Partindo da teoria da agência (6), em que o gestor (sobretudo de topo) tem necessidade em reduzir, de forma eficiente, todas as divergências de interesse e assimetrias informacionais com o subordinado por forma a manter ou até melhorar a relação de delegação com este, busca-se o “espírito de corpo” com o propósito de conciliar objetivos individuais com os organizacionais. Exemplo disso é a componente variável das remunerações alinhada com a definição de objectivos.

Do acordo ao conluio

A oportunidade para cometer delitos empresariais requer sempre a colaboração em conluio. Essa colaboração resulta sempre da existência de um acordo dentro da organização. Porém, o caracter ilícito da colaboração destinada à pratica de delitos corporativos (CM) impede que estes acordos sejam formalizados, pelo que também não são sindicáveis (7). Estes, estabelecem-se assim, tanto ao nível horizontal como vertical, requerendo sempre a aceitação de autoridade ou legitimidade entre as partes. Caracterizam-se pela comunhão de propósitos, no primeiro caso, e pela existência de instruções explícitas ou implícitas, no segundo. Mas, em todo caso, a confiança absoluta entre os autores é o requisito principal, pois, de outra forma, os riscos de denúncia impediriam a sua realização.

Bejecas e confiança

Então como se estabelece esse nível de confiança colusiva e delituosa entre pessoas que, à partida, não se conheciam? Um maior conhecimento pessoal promove a confiança e facilita a identificação dos cúmplices. Por princípio, quanto mais se conhece sobre uma pessoa, melhor se pode avaliar a sua fiabilidade e sobretudo, a sua fidedignidade. Os limites à capacidade de processamento de informação sugerem o recurso a mecanismos de simplificação e heurísticas de decisão. Assim, podemos verificar que certos atributos demográficos como Origem, Formação, Género ou mesmo a Idade, indicam semelhanças pessoais que por si mesmas tendem a promover a confiança. Partilhar entusiasmadamente uma experiência futebolística conta seguramente para aquelas experiências coletivas que maior cumplicidade gera entre os participantes. Estamos a falar da secreção de hormonas durante mais de 20 horas seguidas, num grupo estanque e em movimento constante, em tudo idêntico ao curso de comandos, só com mais cerveja.

(Auto) Regulação

Particularmente, em relação à criminalidade económica, há 20 anos que Anthony J Daboub (et al.), da Universidade do Texas (8), argumentava que estes delitos, quando praticados num coletivo, sê-lo-iam em grupos homogéneos onde se pode construir mais facilmente confiança mútua e onde o risco de dissidência é muito menor. A partir daqui, podemos perceber como abordagens tradicionais perdem a sua eficácia por completo. Isto porque, quando numa determinada organização se forma um conluio em que os sistemas de incentivos, os mecanismos de controlo e os propósitos de transparência são alinhados pelos interesses próprios e em coautoria na realização do Corporate Misconduct (CM), deixa de ser possível atribuir eficácia ao controlo da auditoria, sobretudo, quando os próprios órgãos de gestão estão direta- ou indiretamente envolvidos na comissão dos delitos, como foi no caso Siemens (9) e outros entre nós.
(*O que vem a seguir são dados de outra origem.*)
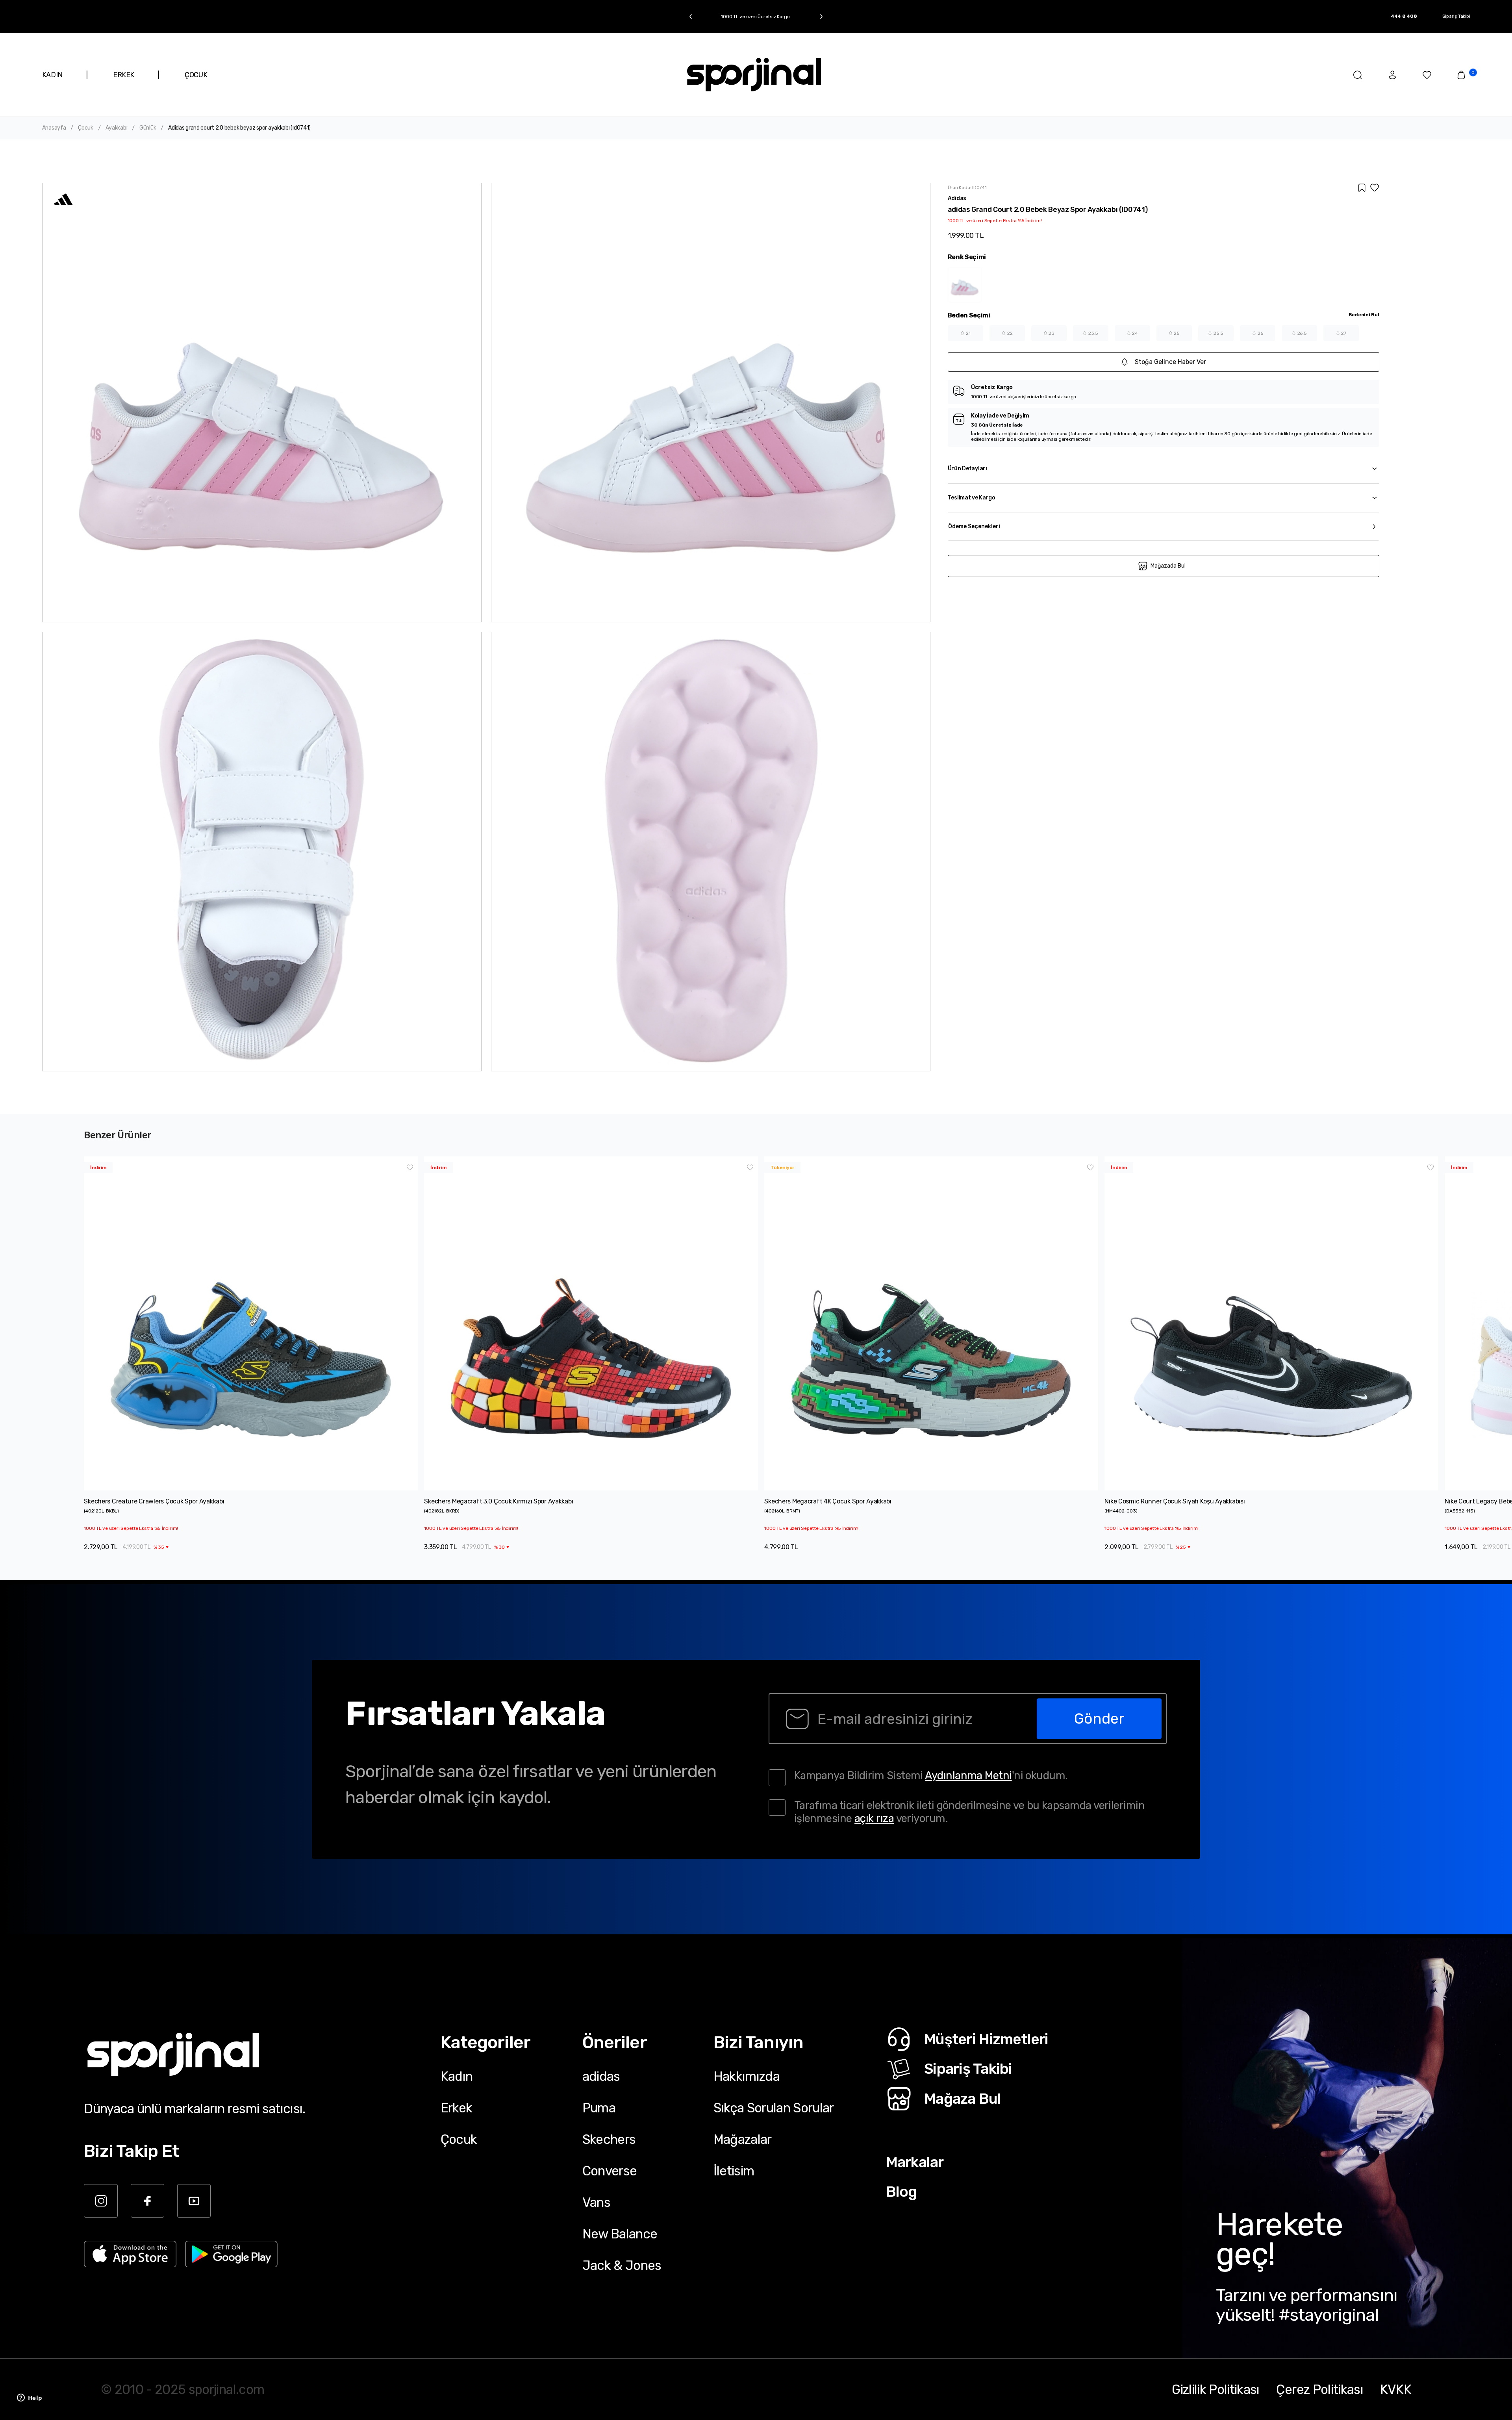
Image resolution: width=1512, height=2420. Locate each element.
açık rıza (874, 1818)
Corporate Governance de qualidade

Ora, se considerarmos que boa parte dos fatores que favorecem o conluio delituoso empresarial também são indispensáveis ao sucesso económico de uma qualquer atividade empresarial – tanto a remuneração alinhada ao desempenho, como o acordo nos objetivos a alcançar e o reconhecimento de autoridade legítima – verificamos a existência de um dilema aparentemente insuperável. Comprometer os elementos de confiança numa empresa reduz a sua eficiência e eficácia de forma duradoura. É aqui que a qualidade da gestão de topo encontra o seu lugar de maior afirmação.

Como sugere a ISO 19600, é através de uma constante comunicação de cima para baixo que se deve criar e manter uma cultura corporativa caracterizada pelo Cumprimento das regras e regulamentos. O chamado "tone-from-the-top", que ativa- e constantemente comunica o compromisso da gestão de topo com o Compliance como um valor fundamental da organização no desempenho de todas as atividades, é fundamental para a eficácia e qualidade da governação.

Importa também preservar a independência dos auditores, que pode ficar comprometida, pelas relações de excessiva proximidade entre auditores e auditados, resultante de longos períodos de cooperação. Uma rotação apropriada do auditor externo poderia dificultar a confiança e fortalecer a objetividade dos resultados das auditorias. Também a composição do Conselho fiscal deve estar sujeita a maior escrutínio pois, se este deve exercer a sua função de vigilância com competência e eficácia, mais uma vez, uma possível simetria de interesses pessoais, pode constituir um risco de conluio.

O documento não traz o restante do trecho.